Question of the Day

At Kotaku, Joshua Wise has a lengthy post about the morality of video games and the efforts of some designers to create reinforcing moral systems in gaming environment. He then proposes an alternative model:

As Aristotle said, the more a person does the good, the more they like doing the good, and conversely, the more a person does evil, the more they are inclined to continue to do evil. Both reason and experience back up Aristotle' s observation. If a person acts in a pattern of charity, they will become the kind of person who is inclined toward charity. If a person habitually degrades other people, they will find it difficult to think well of someone new they meet. One can make an argument for this easily observed reality from theological, philosophical, psychological, and physical grounds. Given this, perhaps the next evolution of the morality system in games should be one which pushed a player toward a particular choice depending on their tendencies. If the player has thrown someone out of the window the past three times he or she has argued, shouldn't that be what he or she is inclined to do this time?

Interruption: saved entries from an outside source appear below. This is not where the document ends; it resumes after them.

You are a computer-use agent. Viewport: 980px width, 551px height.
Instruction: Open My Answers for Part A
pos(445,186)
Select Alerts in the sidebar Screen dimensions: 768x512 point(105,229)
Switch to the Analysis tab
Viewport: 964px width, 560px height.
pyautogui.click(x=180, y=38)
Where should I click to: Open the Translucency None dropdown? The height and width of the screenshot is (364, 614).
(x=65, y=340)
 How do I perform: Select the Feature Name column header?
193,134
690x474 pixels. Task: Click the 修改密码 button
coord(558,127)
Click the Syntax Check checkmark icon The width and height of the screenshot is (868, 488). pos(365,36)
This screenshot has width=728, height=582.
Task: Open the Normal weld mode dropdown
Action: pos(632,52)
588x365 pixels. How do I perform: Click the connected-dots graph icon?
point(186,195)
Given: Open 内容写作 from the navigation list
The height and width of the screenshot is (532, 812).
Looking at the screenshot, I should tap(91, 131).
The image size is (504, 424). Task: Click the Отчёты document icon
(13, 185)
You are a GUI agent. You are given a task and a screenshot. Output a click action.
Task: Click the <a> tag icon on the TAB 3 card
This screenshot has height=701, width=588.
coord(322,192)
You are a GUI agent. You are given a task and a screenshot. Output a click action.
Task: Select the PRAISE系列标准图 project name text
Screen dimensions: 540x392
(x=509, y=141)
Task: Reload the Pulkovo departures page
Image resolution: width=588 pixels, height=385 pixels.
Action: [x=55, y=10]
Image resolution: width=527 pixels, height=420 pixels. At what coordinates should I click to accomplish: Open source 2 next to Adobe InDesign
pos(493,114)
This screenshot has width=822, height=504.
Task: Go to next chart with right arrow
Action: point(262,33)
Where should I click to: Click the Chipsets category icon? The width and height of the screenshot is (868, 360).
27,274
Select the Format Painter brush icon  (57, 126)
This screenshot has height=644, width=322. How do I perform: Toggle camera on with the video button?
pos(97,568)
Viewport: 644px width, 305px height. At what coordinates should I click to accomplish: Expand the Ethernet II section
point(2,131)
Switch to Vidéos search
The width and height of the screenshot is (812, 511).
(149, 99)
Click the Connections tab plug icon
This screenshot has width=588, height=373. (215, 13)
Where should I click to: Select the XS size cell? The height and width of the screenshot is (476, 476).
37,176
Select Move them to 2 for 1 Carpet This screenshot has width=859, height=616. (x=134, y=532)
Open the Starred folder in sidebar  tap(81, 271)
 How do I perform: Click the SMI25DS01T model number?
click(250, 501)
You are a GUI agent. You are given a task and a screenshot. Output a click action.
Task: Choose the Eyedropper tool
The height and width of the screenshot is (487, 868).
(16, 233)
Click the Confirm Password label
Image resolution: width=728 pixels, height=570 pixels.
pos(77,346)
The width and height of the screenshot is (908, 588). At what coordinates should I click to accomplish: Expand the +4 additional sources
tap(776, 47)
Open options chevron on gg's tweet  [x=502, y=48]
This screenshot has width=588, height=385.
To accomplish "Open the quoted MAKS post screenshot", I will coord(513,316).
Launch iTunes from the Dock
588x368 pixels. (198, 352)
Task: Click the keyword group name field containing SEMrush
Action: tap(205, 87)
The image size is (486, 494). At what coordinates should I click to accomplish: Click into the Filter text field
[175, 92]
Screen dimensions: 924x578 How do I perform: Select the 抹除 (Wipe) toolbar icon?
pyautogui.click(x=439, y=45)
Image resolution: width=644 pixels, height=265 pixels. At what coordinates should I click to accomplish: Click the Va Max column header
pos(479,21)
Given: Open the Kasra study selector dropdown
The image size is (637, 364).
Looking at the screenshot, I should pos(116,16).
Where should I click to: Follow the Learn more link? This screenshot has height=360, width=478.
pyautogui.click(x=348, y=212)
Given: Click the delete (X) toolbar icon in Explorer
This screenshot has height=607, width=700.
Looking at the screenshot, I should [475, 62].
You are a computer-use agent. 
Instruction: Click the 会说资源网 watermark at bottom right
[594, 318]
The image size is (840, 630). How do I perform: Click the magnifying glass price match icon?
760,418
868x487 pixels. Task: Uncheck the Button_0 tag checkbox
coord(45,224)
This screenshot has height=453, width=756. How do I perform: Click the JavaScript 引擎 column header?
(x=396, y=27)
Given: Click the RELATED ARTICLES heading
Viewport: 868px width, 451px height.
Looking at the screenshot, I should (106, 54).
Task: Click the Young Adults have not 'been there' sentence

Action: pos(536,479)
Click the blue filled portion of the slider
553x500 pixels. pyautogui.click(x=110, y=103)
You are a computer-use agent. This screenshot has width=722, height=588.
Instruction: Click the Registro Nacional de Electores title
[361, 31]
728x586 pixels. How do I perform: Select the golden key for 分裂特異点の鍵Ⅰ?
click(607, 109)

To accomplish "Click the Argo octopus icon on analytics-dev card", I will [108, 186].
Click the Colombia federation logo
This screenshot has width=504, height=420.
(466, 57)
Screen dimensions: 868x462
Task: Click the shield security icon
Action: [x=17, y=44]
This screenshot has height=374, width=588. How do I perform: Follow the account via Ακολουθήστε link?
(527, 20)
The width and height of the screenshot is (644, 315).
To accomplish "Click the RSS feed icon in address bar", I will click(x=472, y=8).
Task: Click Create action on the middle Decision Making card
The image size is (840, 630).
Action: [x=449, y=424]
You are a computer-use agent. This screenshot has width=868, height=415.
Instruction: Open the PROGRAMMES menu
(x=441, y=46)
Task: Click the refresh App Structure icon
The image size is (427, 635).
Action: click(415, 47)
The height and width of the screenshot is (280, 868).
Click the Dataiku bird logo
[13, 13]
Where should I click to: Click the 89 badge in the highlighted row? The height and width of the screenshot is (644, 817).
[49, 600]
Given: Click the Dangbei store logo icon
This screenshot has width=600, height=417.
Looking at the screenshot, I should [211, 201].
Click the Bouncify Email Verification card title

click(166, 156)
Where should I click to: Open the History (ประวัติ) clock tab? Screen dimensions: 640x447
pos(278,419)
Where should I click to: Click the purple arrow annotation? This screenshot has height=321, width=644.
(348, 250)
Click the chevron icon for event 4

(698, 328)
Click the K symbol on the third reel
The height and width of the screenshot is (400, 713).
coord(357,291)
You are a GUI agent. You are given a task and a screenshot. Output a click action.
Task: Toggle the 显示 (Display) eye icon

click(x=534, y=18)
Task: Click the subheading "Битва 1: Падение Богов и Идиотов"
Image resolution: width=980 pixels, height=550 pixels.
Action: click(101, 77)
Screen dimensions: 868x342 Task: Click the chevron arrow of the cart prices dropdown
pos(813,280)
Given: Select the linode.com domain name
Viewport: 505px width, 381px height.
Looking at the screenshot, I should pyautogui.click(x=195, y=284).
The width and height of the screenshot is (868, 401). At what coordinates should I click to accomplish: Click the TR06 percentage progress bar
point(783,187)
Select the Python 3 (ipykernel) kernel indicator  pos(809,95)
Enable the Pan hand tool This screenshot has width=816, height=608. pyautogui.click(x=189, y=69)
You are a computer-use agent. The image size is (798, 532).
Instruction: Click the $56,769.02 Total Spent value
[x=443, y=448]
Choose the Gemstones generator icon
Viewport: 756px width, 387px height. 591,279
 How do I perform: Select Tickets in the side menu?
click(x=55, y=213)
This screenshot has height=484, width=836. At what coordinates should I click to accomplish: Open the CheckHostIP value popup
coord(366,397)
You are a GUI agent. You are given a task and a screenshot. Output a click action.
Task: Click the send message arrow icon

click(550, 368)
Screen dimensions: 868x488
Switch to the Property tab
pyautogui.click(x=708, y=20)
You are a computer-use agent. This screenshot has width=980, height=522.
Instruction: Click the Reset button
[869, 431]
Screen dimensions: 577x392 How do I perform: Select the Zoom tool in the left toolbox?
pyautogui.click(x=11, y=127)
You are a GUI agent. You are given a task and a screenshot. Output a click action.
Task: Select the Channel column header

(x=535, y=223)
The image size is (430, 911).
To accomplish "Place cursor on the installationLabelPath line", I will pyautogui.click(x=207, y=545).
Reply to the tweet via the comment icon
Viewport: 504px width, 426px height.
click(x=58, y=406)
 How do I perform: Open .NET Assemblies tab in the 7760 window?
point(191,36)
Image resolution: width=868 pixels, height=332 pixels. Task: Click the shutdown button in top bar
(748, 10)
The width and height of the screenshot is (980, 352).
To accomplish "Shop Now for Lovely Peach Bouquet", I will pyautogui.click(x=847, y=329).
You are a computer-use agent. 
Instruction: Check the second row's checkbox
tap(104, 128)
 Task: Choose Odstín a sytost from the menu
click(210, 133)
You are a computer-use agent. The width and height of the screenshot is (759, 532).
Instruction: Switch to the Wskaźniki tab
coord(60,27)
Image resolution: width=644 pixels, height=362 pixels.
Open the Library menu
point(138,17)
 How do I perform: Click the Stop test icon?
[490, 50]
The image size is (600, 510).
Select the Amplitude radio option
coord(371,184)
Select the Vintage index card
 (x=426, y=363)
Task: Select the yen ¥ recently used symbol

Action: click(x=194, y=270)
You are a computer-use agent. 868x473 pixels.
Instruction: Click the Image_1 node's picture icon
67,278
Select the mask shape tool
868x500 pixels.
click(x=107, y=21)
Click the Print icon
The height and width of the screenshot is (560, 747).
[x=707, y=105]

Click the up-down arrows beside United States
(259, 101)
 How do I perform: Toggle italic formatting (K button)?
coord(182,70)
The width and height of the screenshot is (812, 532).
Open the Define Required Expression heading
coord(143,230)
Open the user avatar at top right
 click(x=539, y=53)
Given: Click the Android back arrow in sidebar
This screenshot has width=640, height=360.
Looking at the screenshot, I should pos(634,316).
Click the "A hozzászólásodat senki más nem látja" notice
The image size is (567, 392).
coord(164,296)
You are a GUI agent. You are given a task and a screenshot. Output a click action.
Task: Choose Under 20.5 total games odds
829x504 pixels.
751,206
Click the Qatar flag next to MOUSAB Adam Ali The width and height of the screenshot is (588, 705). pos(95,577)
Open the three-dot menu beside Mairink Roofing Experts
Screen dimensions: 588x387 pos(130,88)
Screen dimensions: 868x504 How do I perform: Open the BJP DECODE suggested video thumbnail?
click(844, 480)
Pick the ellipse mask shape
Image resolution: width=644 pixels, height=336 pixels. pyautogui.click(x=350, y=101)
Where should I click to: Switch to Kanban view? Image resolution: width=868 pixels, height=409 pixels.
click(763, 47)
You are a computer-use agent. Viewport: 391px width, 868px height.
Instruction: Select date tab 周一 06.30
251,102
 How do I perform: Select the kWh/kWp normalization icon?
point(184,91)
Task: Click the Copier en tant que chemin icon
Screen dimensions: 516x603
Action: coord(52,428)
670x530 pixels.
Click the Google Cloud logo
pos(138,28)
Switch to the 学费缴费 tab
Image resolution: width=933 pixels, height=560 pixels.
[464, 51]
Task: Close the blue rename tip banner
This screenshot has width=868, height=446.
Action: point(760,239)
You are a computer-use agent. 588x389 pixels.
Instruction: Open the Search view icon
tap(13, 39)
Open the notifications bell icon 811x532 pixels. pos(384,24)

Implementation could be achieved in game by either limiting the player's time to make a choice, and by weighing the way he or she starts off making the choice, i.e. it's easier to click that part of the screen, or you have to go a farther distance with the cursor to get to the alternate choice. This would allow the user to make choices both in line and out of line with his or her tendency, but it would also show how making choices shapes what is most natural for a person. It would also be a good indication to the player of what kind of road their character is heading down. There may come a day, the game might say through this interface, where you are so far gone that the good choice will be utterly out of reach in the time you have. Or it might say that there is a time ahead when that bad choice is so distant from your own character and morality, that it is well nigh impossible for you to make that choice.


So, basically, a player could direct his player at will, but would have to show some sort of moral consistency (something that we've previously discussed).

Would you like to see such a system -- or any other moral system -- in video games?